Here we combine the titles for each occupation with their scores across the three factors. Then we can output the top scoring occupations for each factor. We can see some correspondence with our earlier results, with management and supervisory occupations scoring highly on the first factor, engineering and repairing occupations scoring highly on the second factor, and scientific/mathematical occupations scoring highly on the third factor.

Finally, let’s attempt to map occupations based on their skills in 3D space.

fscore <- as.data.frame(fit$scores[,1:3])
fscore$occ <- skills$title
with(fscore,plot3d(Comp.1,Comp.2,Comp.3))
with(fscore,text3d(Comp.1,Comp.2,Comp.3,occ))
Factor scores, 3D plot

Factor scores, 3D plot

This is a much more difficult plot to interpret because there are so many (873, to be precise) occupational categories.
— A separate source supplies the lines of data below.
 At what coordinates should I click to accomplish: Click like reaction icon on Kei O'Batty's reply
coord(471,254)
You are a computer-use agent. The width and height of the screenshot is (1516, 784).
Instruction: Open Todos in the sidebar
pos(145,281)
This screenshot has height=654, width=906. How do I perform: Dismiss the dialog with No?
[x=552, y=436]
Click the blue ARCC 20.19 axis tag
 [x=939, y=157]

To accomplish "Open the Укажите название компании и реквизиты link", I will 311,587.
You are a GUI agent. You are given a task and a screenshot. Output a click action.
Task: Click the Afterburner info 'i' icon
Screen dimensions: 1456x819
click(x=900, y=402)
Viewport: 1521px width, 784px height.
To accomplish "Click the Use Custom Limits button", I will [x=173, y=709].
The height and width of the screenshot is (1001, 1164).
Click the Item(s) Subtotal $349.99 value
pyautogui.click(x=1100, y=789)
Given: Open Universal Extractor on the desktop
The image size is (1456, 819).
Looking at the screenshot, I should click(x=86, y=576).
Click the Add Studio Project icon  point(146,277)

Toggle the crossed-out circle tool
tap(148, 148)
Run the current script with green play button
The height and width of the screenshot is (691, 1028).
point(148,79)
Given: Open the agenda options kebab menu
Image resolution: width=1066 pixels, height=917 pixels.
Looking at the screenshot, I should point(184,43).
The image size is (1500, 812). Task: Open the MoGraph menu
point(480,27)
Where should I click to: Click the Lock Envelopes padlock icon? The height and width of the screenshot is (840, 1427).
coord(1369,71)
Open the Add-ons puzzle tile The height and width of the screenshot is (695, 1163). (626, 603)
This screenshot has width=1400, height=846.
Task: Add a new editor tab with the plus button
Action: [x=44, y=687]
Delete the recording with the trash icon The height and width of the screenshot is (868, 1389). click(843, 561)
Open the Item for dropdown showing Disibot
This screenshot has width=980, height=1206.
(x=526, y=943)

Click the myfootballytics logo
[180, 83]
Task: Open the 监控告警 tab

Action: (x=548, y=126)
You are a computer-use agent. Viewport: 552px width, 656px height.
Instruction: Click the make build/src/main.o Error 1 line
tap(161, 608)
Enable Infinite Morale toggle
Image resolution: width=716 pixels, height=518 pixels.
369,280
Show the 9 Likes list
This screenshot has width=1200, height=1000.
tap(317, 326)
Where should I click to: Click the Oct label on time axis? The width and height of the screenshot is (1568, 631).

Still, a close inspection reveals that engineering and equipment maintenance occupations (factor 2) stretch out over left side of the graph, managerial and supervisory occupations (factor 1) cling to the bottom right of the graph with Chief Executives, and science/mathematical occupations align with the upper right hand portion of the graph.

This analyses therefore helps to differentiate between latent dimensions of skills across occupations, as represented by factor loadings. It also differentiates between occupations based on their profiles. These approaches allow for the assignment of numeric weights to skills (based on occupational clustering) or occupations (based on their skill profiles).

What remains uncertain is how one might identify discrete (rather than continuous) groups of skills or occupations. I’ll cover that topic in a later post.